If the anti-cancer activity exhibited by compounds in Kawas’ research can be shown to work in humans, her work could have a major impact on cancer treatment worldwide. These compounds are waiting for further evaluation.
Under the guidance of Joe Harding, professor in veterinary and comparative anatomy, pharmacology and physiology, Kawas’ research has focused on a group of modified angiotensin-based peptides, their effects on the hepatocyte growth factor (HGF) and its receptor system, and their potential use as anti-cancer or anti-dementia agents.
With faculty guidance from Amy Mazur, professor in politics, philosophy and public affairs, Hoard’s dissertation examines the impact of gender expertise in public policy. More specifically, she analyzes which actions and policies lead to more women in politics and to greater representation of women’s interests within public policy.
Not only has Hoard’s work attracted the notice of prominent individuals within her discipline, but those within the United Nations and UN Women have expressed interest in her research. She intends to become a prominent researcher and effective teacher and mentor.
* Amber Heckelman, environmental science/anthropology, and Lisa Pearson, veterinary clinical sciences, who tied for first place for the 2012 Founders Award master’s degree student.
While participating in an education and cultural exchange in the Philippines, Heckelman saw the depth of the problems facing that country’s peasants. In 2009, she began pursuing two master’s degrees at WSU – an M.A. in cultural anthropology and an M.S. in environmental science. She also is completing a graduate certificate in sustainable agriculture.
With faculty guidance from M. Jahi Chappell, assistant professor in environmental science and justice at WSU Vancouver, Heckelman hopes to illustrate that small-scale sustainable agriculture has the potential to maintain and/or promote biodiversity.

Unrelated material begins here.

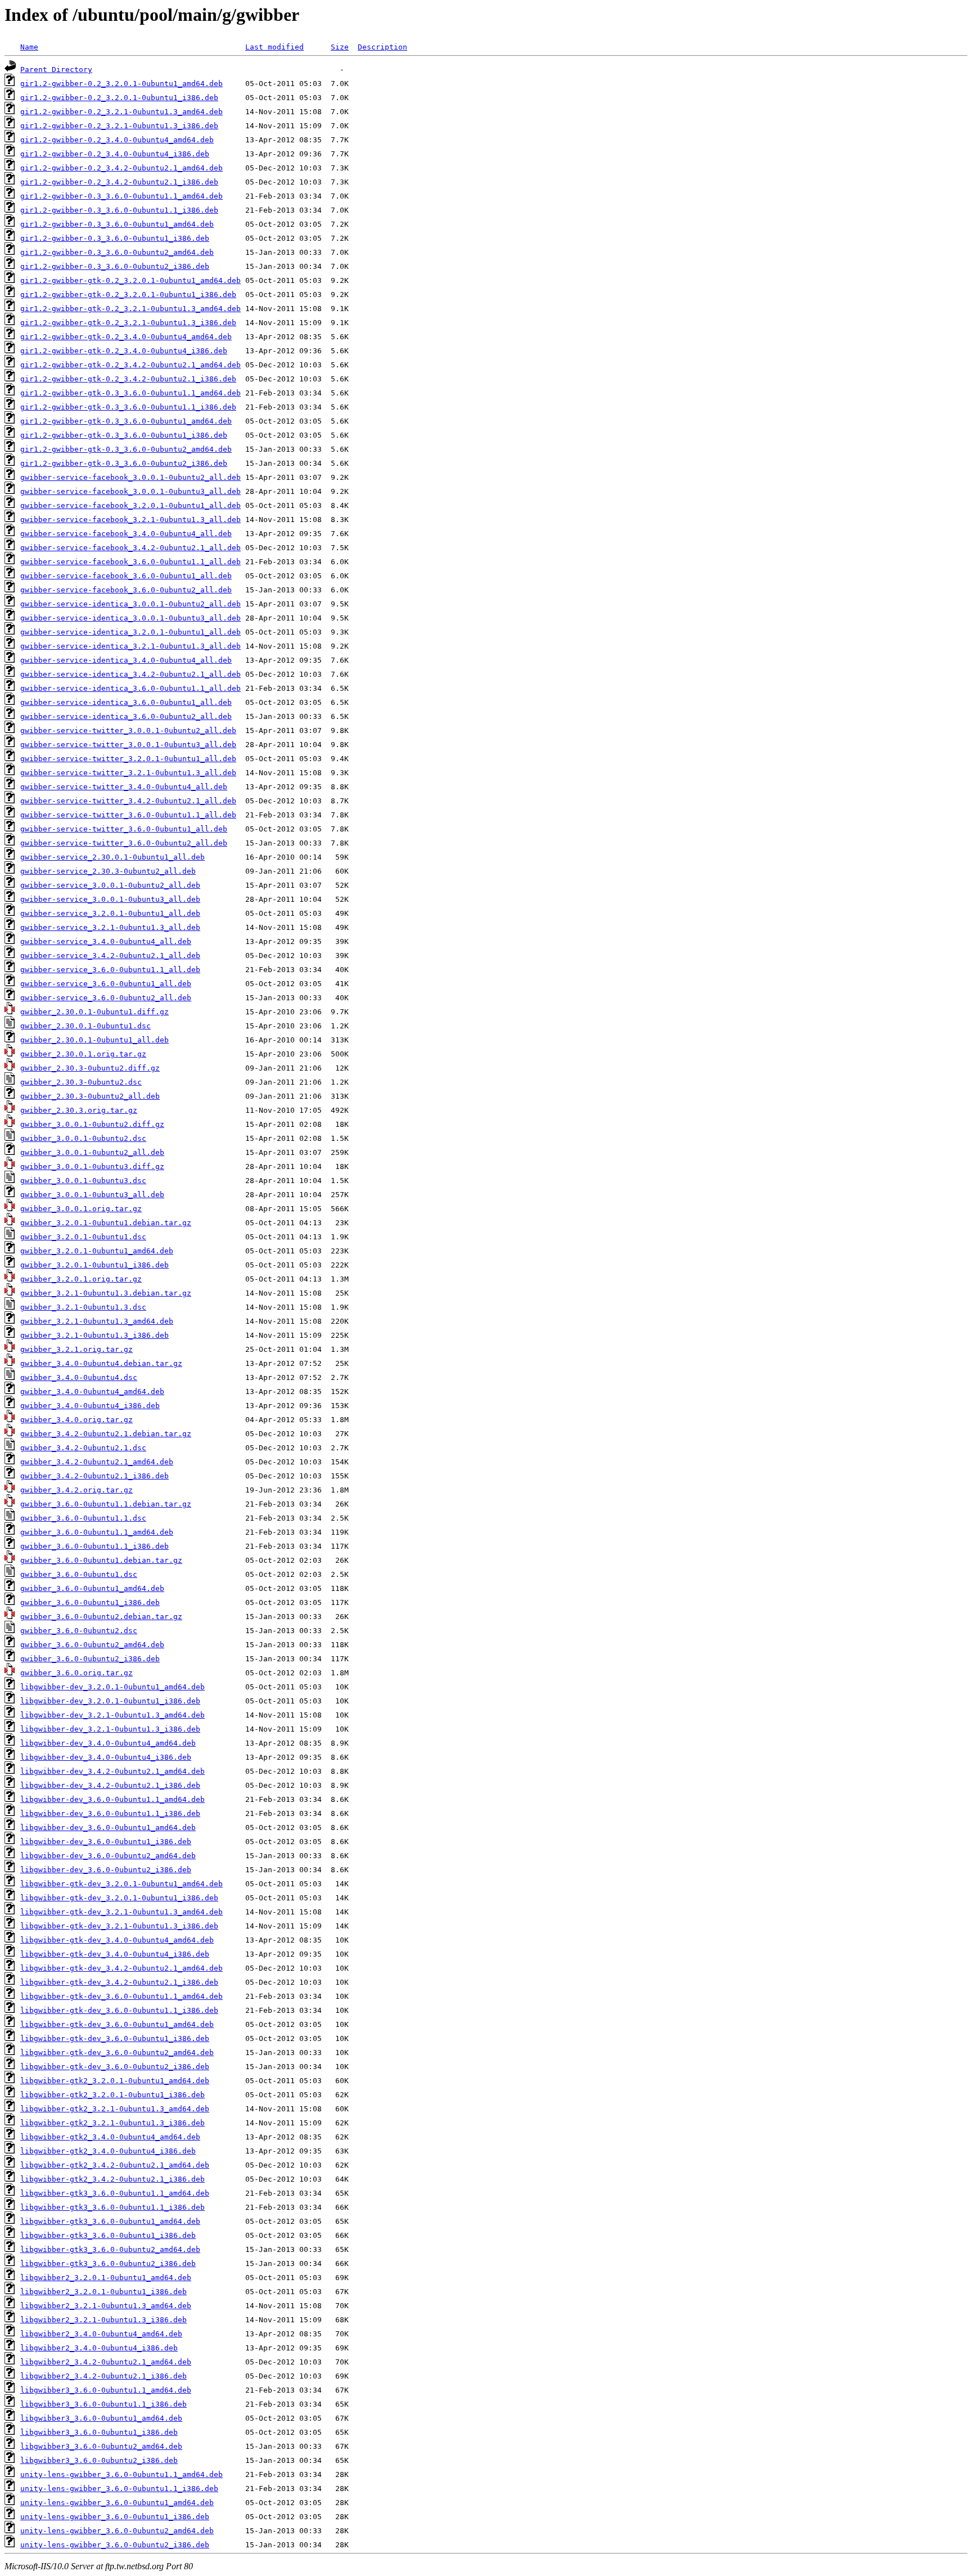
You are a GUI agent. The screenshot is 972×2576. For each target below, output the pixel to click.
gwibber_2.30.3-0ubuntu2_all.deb (90, 1096)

Under the guidance of Ahmed Tibary, professor of veterinary clinical sciences, Pearson’s research has focused on complications in male horses and alpacas when testicular biopsies are not properly performed. Reproductive medicine and surgery compose about 60 percent of the work of large animal veterinarians, and she believes instruction should be from specialists.
Pearson plans to get her Ph.D., teach and do research as a professor of theriogenology, the branch of veterinary medicine concerned with reproduction.

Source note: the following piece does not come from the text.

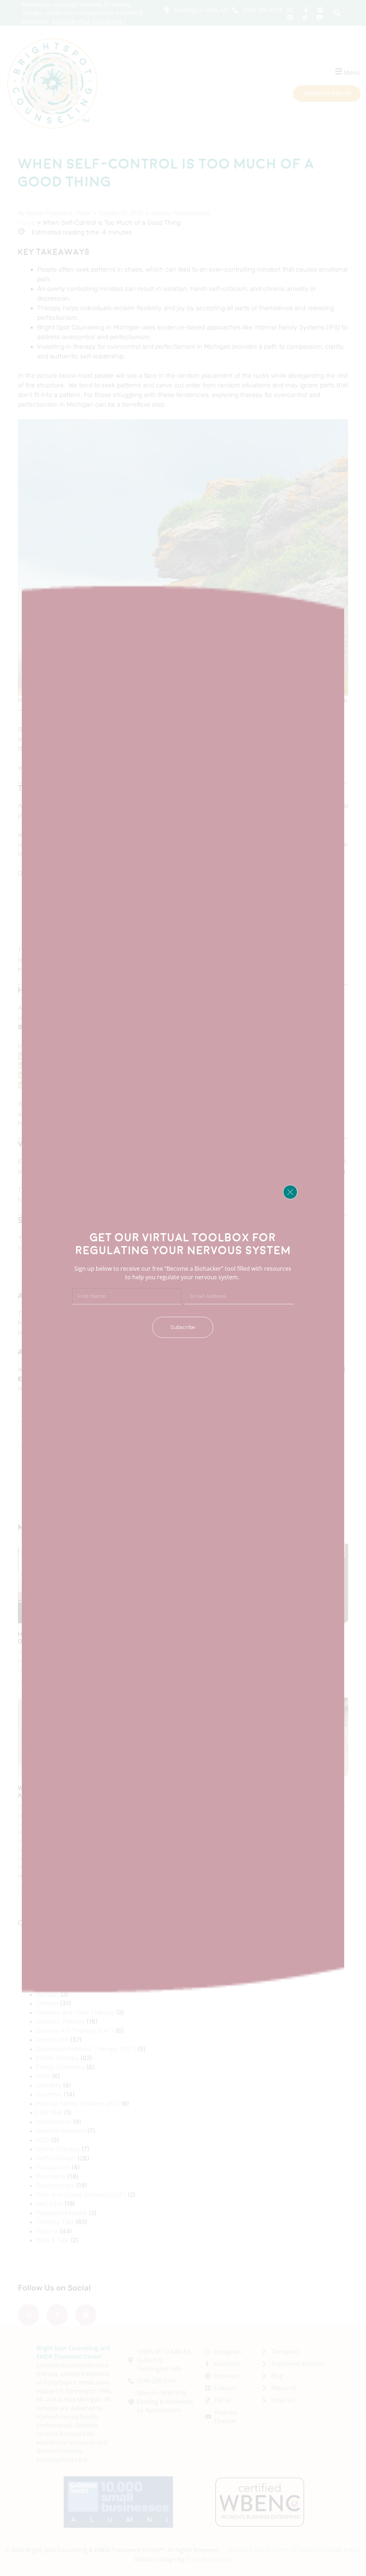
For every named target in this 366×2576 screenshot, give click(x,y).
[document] (183, 1288)
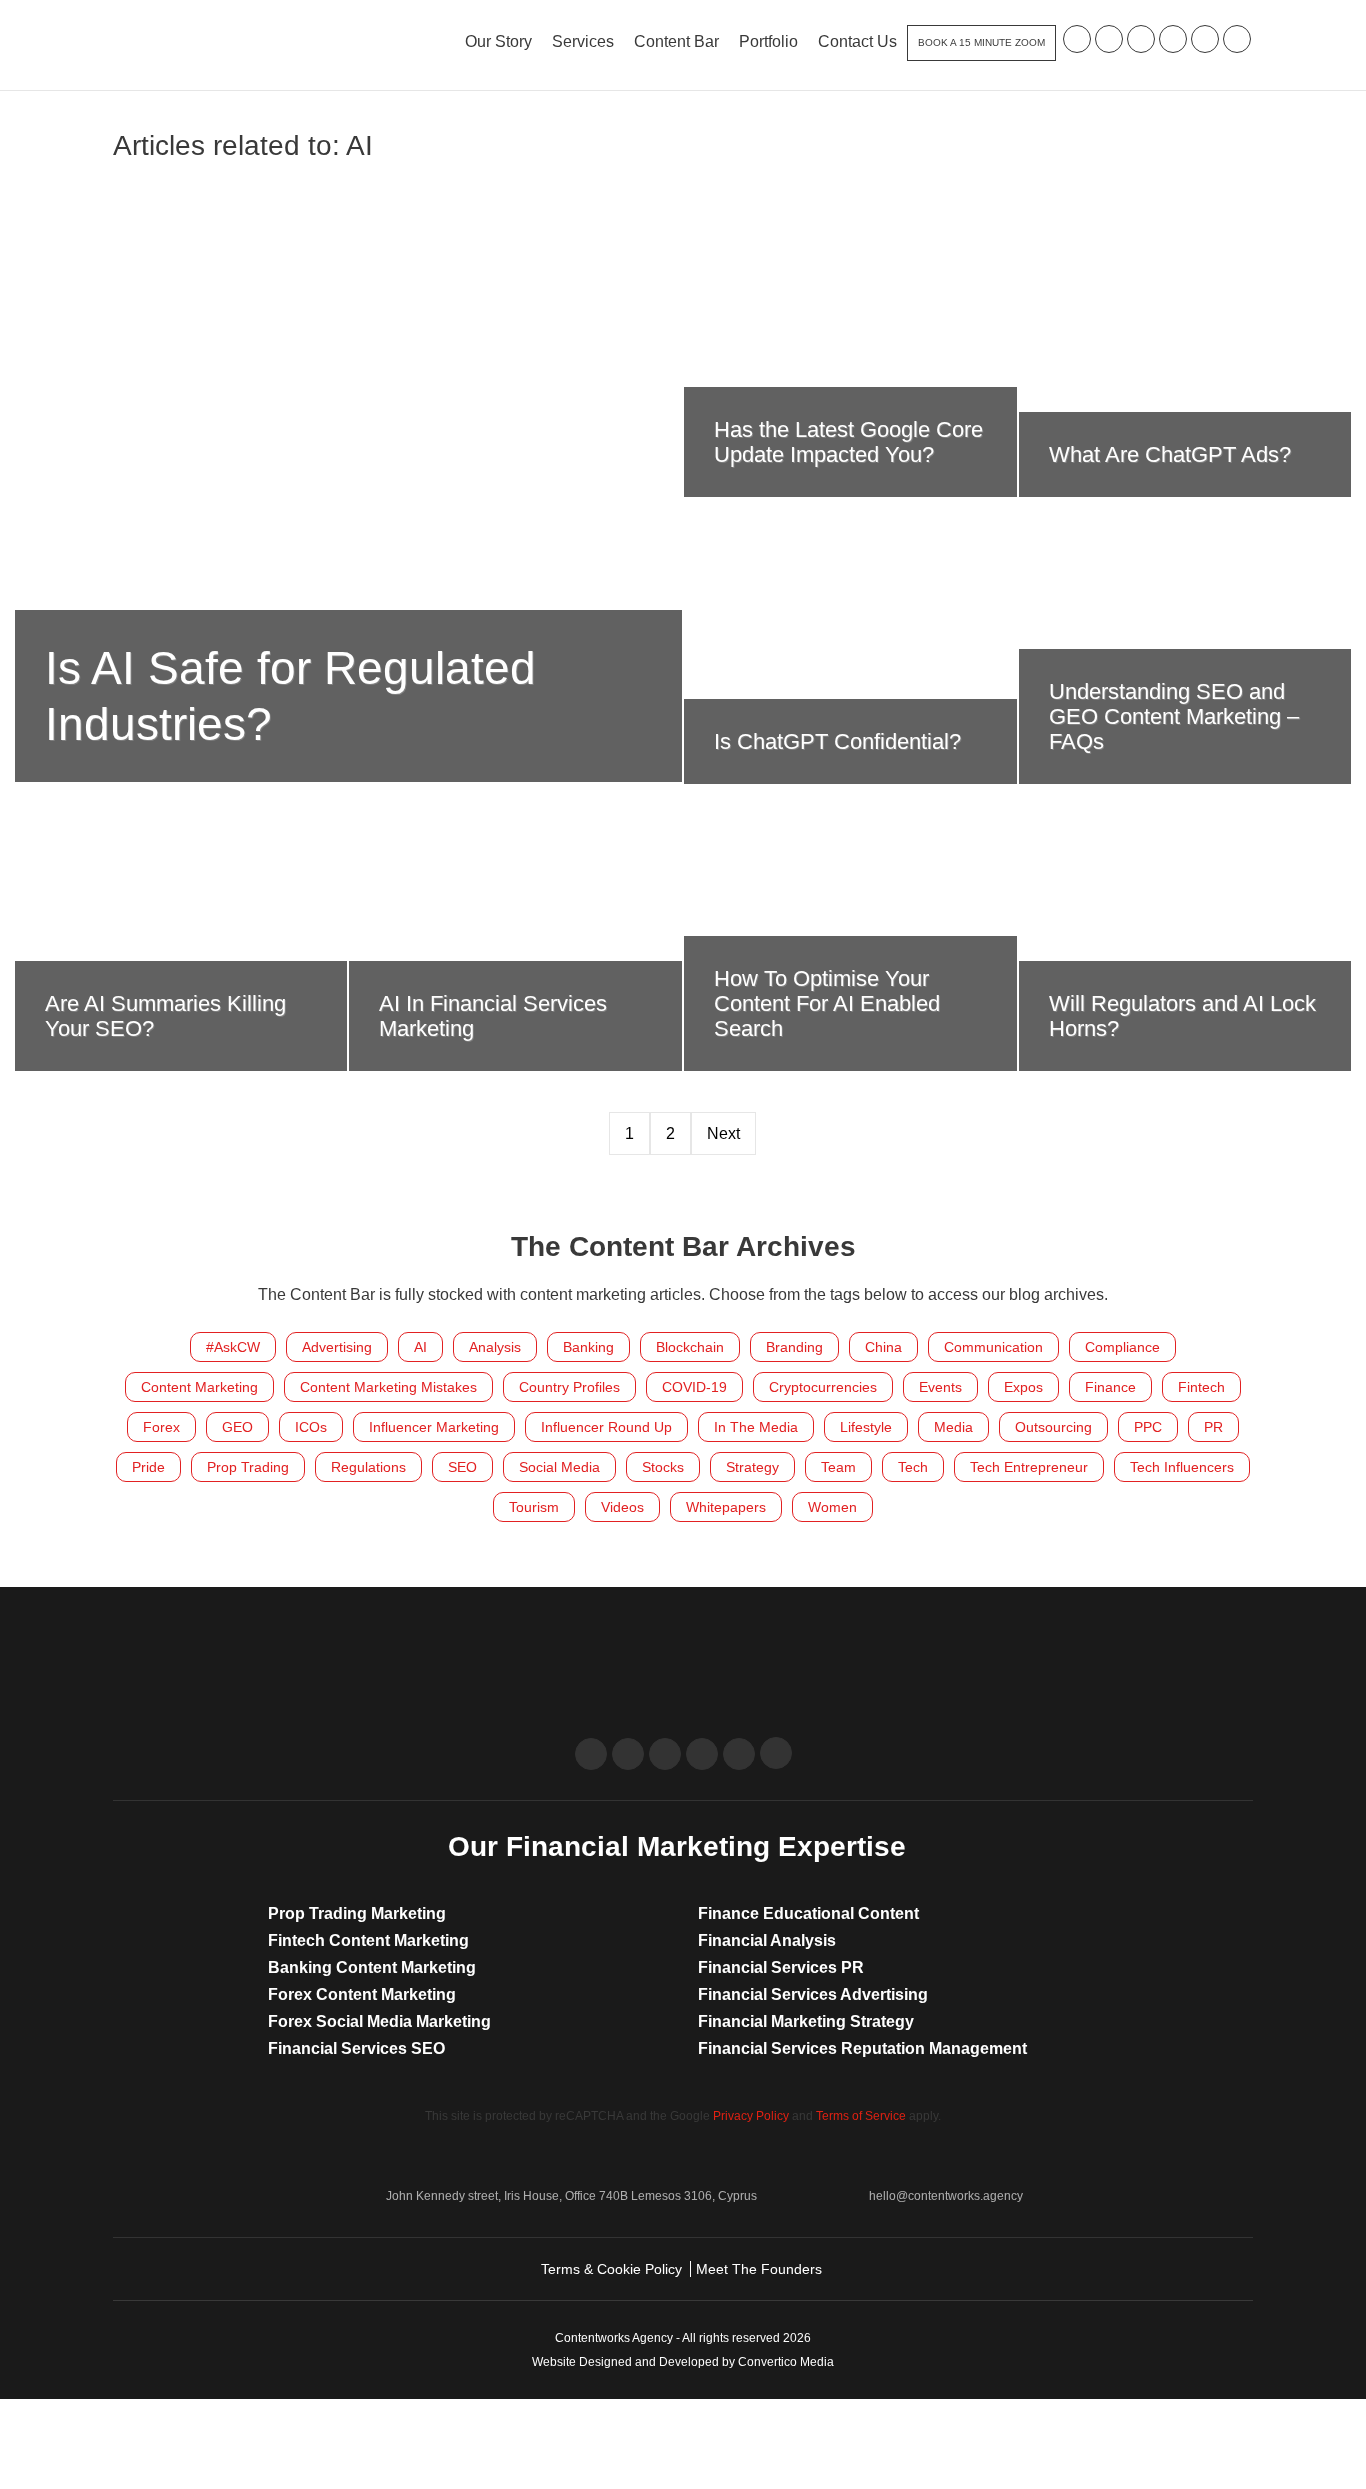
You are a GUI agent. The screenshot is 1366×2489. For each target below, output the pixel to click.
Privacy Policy (751, 2116)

* Stefani Crabtree, anthropology, and Teri Garza, accounting, who tied for second place for the Founder’s Award master’s student.
Crabtree worked for five years helping people in low socioeconomic status in the U.S. and other countries. Her research concerns a village ecodynamics project whose goal is to understand the non-market exchange in Puebloan societies.

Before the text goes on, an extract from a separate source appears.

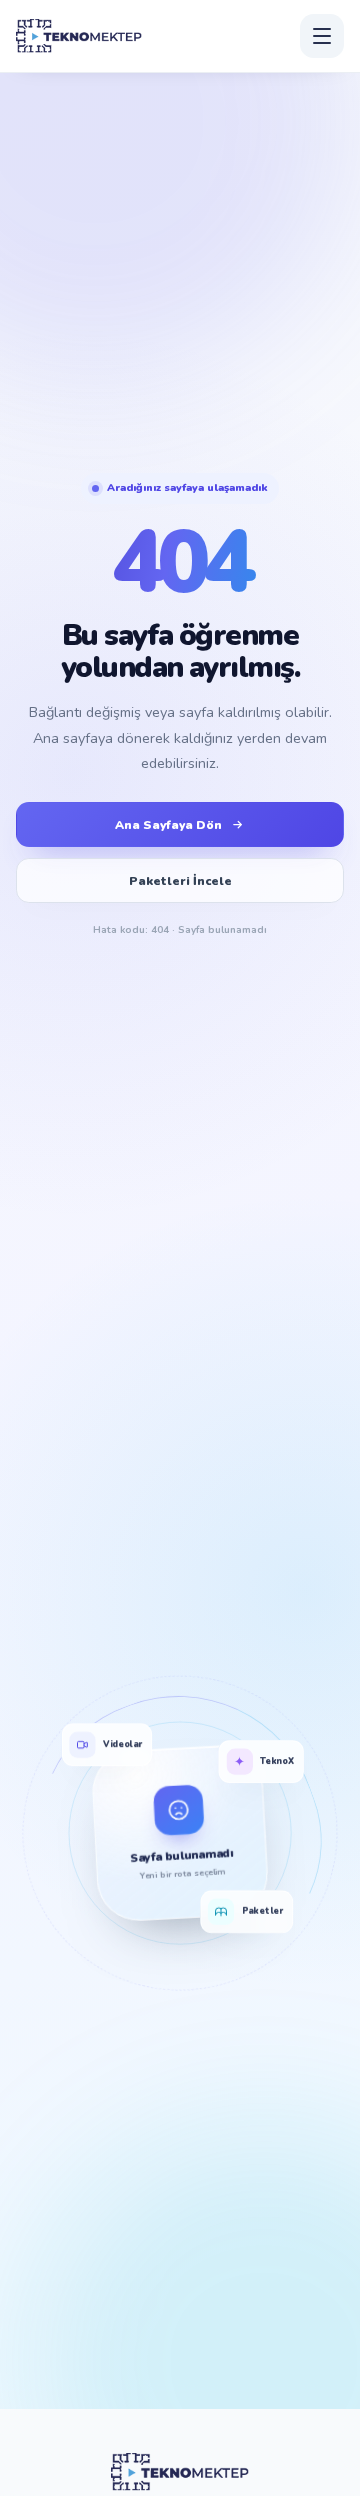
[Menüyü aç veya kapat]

With encouragement from faculty mentor Tim Kohler, WSU Regents professor of anthropology, and others, Crabtree has become the first woman in her family to be admitted to a Ph.D. program, which she plans to begin after this semester.
Garza re-started her academic career in January 2009 after many years dedicated to raising her four children. She entered graduate school in May 2011 to work under the direction of Debra Sanders, professor of accounting at WSU Vancouver.
Garza plans to sit for the CPA examine in May and begin her career in a public accounting firm in July. Her goal is to obtain her certified public accountant (CPA) and certified fraud examiner (CFE) certifications.